POINTS THAT SHOULD BE CONSIDERED IN DOUBLE TAXATION CONTRACTS BETWEEN STATES

Which points should be underlined when considering Double Taxation Conventions concluded between different countries?

• The terms and conditions for obtaining the tax resident status of a state and the conditions for maintaining the taxpayer’s tax residence. According to the Greek law, and in particular according to the Income Tax Code, a natural person is a tax resident of Greece, among others, if he has his permanent or principal residence or habitual residence or the center of his vital interests in Greece, as his personal and financial links.
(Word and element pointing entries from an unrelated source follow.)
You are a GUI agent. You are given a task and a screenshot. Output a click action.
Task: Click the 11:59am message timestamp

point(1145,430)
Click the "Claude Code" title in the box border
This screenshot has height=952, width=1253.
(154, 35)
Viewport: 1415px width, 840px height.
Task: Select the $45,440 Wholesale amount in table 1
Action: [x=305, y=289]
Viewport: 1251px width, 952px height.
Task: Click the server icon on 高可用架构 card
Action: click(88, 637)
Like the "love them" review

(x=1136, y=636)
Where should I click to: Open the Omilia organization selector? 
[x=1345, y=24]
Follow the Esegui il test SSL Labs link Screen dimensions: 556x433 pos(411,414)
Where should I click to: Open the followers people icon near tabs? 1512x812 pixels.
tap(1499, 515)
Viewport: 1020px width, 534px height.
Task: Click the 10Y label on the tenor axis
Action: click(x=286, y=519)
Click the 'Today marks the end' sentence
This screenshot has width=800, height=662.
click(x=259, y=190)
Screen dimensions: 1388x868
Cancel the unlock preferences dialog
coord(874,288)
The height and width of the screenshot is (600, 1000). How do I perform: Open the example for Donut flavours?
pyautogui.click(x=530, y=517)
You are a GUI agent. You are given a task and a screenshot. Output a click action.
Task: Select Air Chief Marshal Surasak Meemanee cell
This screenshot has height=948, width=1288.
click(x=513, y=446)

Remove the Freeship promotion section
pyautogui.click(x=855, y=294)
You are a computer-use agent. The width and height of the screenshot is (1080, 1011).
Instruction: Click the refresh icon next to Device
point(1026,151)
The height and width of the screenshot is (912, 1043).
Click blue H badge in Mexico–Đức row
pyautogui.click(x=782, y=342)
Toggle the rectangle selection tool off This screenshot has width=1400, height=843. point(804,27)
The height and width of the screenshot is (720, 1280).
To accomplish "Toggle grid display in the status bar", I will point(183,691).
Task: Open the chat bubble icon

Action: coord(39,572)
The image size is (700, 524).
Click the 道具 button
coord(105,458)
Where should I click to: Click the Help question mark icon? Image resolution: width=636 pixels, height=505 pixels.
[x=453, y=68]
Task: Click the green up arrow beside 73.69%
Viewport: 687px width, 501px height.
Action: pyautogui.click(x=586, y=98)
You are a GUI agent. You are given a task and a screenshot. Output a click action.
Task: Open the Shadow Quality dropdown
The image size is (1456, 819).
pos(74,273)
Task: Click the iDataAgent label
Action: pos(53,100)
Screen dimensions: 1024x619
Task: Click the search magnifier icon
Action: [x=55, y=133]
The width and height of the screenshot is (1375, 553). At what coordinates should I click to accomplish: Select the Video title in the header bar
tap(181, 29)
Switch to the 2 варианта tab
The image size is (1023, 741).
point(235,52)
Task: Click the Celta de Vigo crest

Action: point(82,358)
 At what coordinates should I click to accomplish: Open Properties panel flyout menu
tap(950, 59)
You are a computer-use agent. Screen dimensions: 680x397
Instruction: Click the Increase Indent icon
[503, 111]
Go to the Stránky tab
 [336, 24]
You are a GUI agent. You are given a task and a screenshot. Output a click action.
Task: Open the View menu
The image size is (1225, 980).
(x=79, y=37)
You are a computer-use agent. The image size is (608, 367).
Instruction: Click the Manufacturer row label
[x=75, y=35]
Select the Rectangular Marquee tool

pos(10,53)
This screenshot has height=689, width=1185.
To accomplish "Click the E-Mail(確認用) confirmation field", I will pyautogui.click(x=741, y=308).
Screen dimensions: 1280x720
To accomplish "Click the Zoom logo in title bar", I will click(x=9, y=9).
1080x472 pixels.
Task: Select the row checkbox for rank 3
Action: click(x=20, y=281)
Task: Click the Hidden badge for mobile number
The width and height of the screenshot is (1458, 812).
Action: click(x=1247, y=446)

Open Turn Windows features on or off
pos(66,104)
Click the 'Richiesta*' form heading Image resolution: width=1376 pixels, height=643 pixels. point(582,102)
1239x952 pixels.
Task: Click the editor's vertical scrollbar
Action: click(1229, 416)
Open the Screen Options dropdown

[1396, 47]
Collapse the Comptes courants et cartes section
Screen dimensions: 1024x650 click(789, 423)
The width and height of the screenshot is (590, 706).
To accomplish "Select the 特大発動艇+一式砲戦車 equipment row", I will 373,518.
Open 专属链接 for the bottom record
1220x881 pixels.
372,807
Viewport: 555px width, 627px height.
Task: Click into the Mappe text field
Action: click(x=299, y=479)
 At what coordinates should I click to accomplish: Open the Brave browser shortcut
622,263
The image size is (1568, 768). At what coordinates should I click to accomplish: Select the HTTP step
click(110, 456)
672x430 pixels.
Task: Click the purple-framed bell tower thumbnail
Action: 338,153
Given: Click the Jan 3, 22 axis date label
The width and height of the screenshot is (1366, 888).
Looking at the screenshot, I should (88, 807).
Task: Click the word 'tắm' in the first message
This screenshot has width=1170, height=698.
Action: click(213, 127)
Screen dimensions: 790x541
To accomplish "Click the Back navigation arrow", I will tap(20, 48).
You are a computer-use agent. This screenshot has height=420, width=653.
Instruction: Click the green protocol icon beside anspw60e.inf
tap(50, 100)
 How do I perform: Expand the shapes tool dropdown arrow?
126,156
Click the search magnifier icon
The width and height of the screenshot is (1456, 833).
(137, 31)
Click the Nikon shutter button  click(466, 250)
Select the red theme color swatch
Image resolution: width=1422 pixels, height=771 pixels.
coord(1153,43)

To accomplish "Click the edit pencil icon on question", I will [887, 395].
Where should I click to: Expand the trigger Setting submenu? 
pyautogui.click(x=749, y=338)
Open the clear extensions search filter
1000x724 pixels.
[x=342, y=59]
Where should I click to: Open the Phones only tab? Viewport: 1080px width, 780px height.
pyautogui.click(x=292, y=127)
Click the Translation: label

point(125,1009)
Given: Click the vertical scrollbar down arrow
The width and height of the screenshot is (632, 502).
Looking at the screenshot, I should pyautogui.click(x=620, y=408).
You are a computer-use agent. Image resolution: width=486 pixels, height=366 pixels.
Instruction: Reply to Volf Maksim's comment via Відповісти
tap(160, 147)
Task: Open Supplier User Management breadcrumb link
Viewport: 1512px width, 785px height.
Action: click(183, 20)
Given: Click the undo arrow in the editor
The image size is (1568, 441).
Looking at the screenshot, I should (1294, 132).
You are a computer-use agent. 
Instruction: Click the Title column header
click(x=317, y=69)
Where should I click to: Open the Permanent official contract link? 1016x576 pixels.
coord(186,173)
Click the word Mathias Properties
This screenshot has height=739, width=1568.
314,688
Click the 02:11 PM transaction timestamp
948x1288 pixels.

• What are the types of income to which the Double Taxation Convention applies? Such as the Double Taxation Agreement between Greece and Ukraine, which states that in the case of Ukraine, the income to which the Convention applies is a b) corporate income tax; and b) the income tax on natural persons, and in the case of Greece a) the income and capital tax on natural persons; and b) the income and capital tax on legal persons.

• When is the tax liability exhausted and if there is any additional tax liability? For example, in the DTA between Greece and Belgium, it is provided that when a resident of Greece obtains income taxed in Belgium under the provisions of the Convention, Greece deducts from the tax imposed on the income of such resident an amount equal to the tax income paid in Belgium. If the taxpayer’s income tax has been cleared in Belgium, Greece deducts the amount of tax paid in Belgium from the tax imposed on her resident income. However, this deduction may not exceed the part of the tax corresponding to that income in the country.

• Justification of sources of acquisition of capital for the acquisition of various goods (movable and immovable property).

• World income taxation, for example the tax resident living abroad who obtains income in Greece, should consider on the basis of the tax legislation of the country of his tax residence, if he is obliged to declare the income he acquired in Greece. In this (usual) case, the possibility of crediting the tax paid to our country for this income should be investigated, compared to the tax due abroad, such as the Double Taxation Avoidance Agreement concluded between Greece and of Cyprus.